In Episode 271: Eels with Jazz Hands, we mentioned the previous life of director Ed Bazalgette as a member of 1980s one-hit wonder The Vapors. The one hit in question was called Turning Japanese, and it was a massive thing at the time.
The CW superhero shows Peter mentions are collectively called the Arrowverse, which started just a few years before this episode aired, and which included shows like Arrow (2012), The Flash (2014), Supergirl (2015) and Legends of Tomorrow (2016), featuring our very own Arthur Darvill.
Ang Lee’s unloved film Hulk (2003) liberally used comic book panels to transition between scenes (in a way far more sophisticated than what’s attempted in this Doctor Who episode). This brief video will give you the idea.
It was Adam’s job to watch Series 10 of Doctor Who as a regular on the ABC’s Doctor Who aftershow Whovians, which covered Series 10 to 12 and screened a day or so after each episode aired.

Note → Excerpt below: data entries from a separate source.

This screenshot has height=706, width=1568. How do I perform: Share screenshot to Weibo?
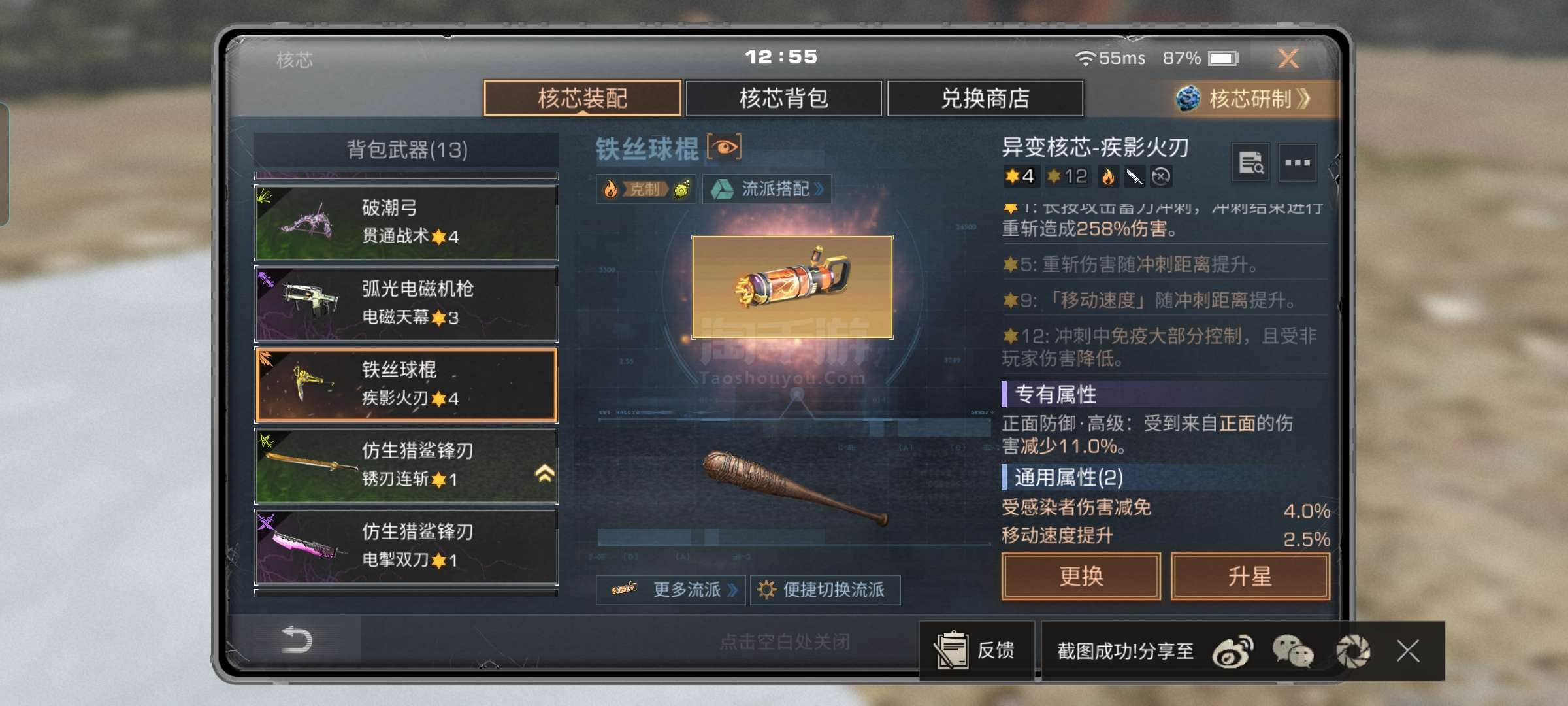coord(1233,650)
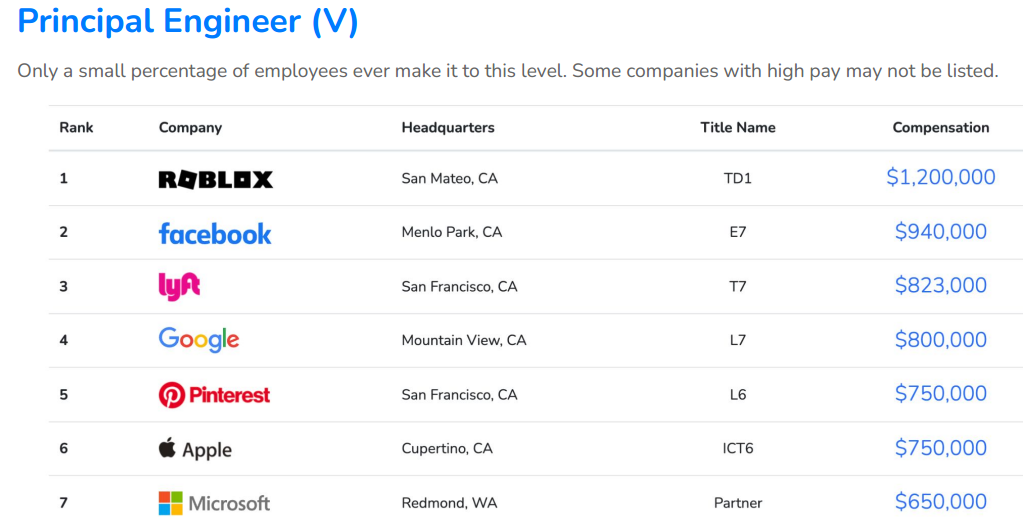This screenshot has height=532, width=1023.
Task: Select the TD1 title cell
Action: tap(738, 178)
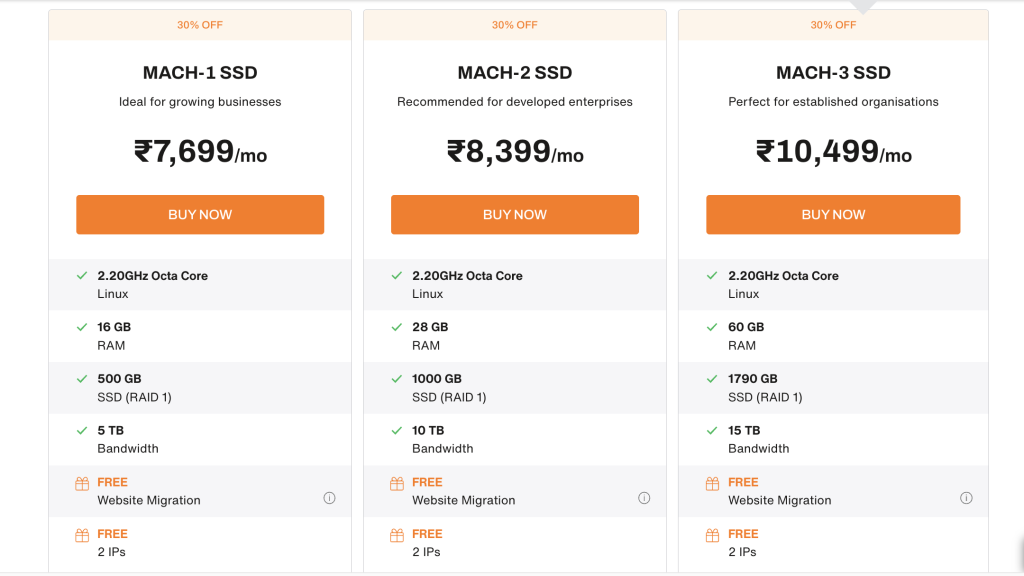The height and width of the screenshot is (576, 1024).
Task: Click the checkmark next to MACH-1 500 GB SSD
Action: (82, 378)
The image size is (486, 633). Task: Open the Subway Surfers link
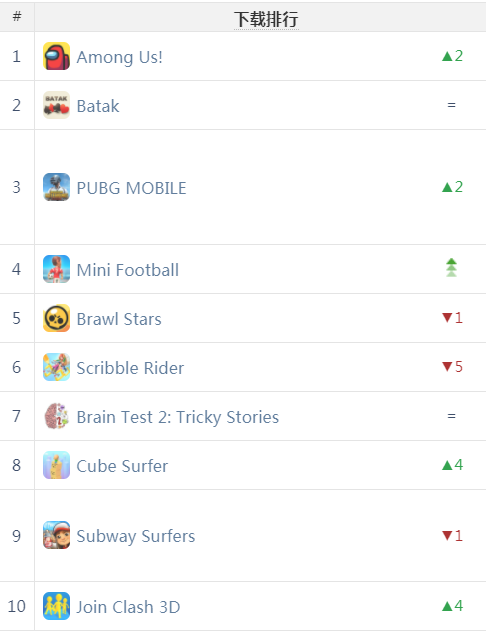click(x=136, y=537)
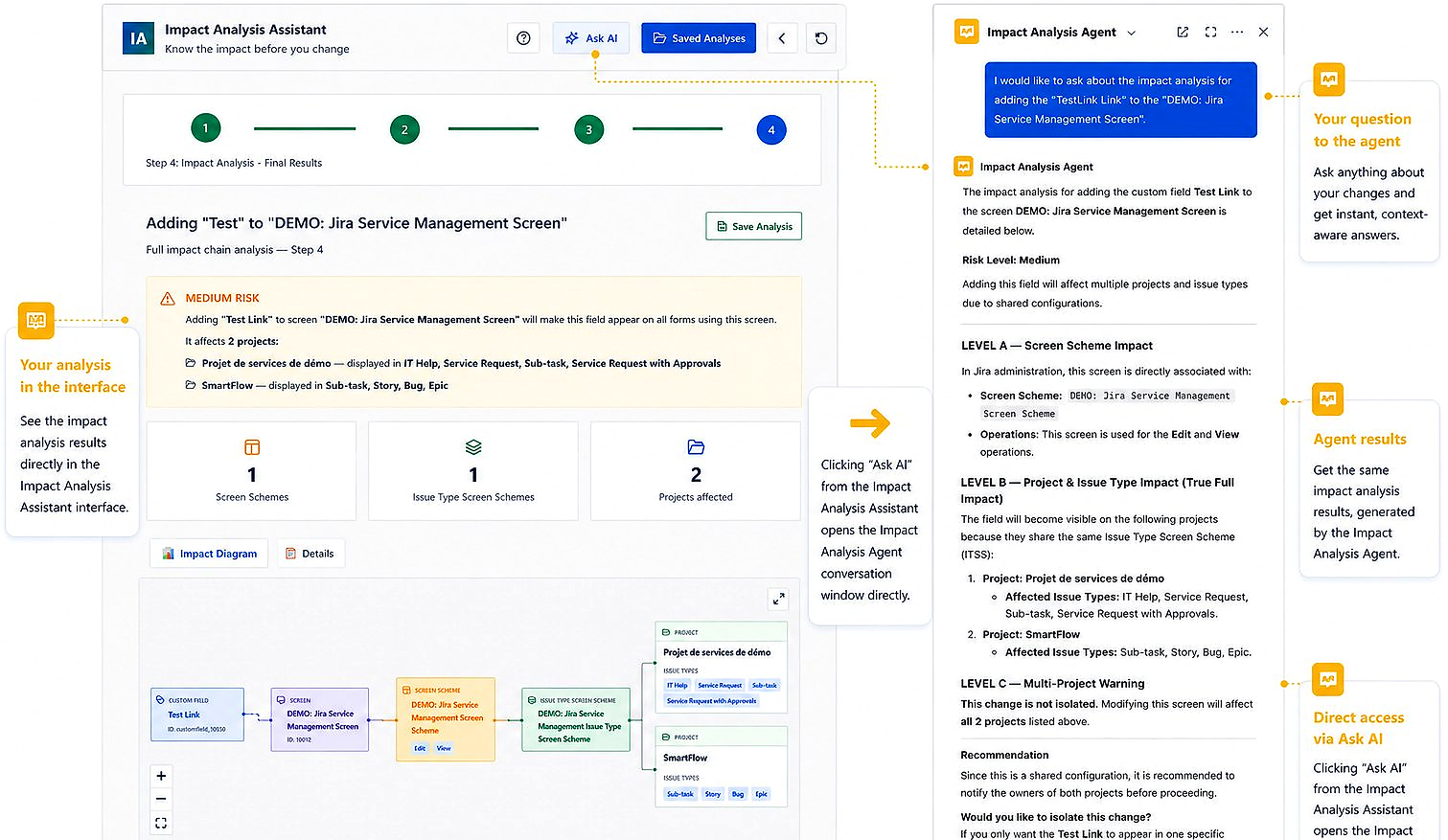The height and width of the screenshot is (840, 1448).
Task: Open Saved Analyses
Action: 699,38
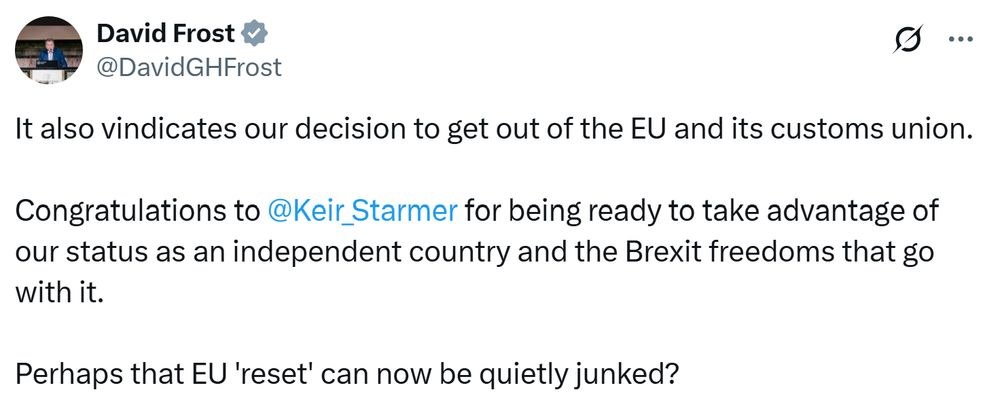Click the blue verified badge beside David Frost
The height and width of the screenshot is (411, 1000).
tap(255, 33)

Brendan mentions the Matt Fleischer animated Superman films from the 1940s, particularly the kinds of villains this version of Superman routinely fought. In the second film, The Mechanical Monsters (1941), Superman confronts a group of giant robots who rob banks and museums and inspire artists and filmmakers for generations. Go and watch it at once.
Attractive Coal Hill Academy student Ram loses a leg in the first episode of the Doctor Who spin-off Class, which screened over eight weeks leading up to the start of December 2016. And then no one ever mentioned it or even thought about it ever again.

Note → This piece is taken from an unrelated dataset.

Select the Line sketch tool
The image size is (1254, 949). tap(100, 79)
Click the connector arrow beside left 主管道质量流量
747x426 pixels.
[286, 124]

Lois & Clark: The New Adventures of Superman (1993) was an insanely popular television show in the 1990s, starring Teri Hatcher as Lois Lane and featuring the incredibly beautiful Dean Cain as Clark. (He’s a horrid alt-right nutcase these days, which is a grim warning to all of us, I suppose.)
Follow usNathan is on X as @nathanbottomley, Brendan is @brandybongos, and Adam is @adamrichard. The Flight Through Entirety theme was arranged by Cameron Lam.
Adam Richard’s daily Doctor Who podcast is called Adam Richard Has a Theory: it’s the place to find Adam’s hot-to-lukewarm takes and wild-to-really-quite-sensible theories about everything Doctor Who.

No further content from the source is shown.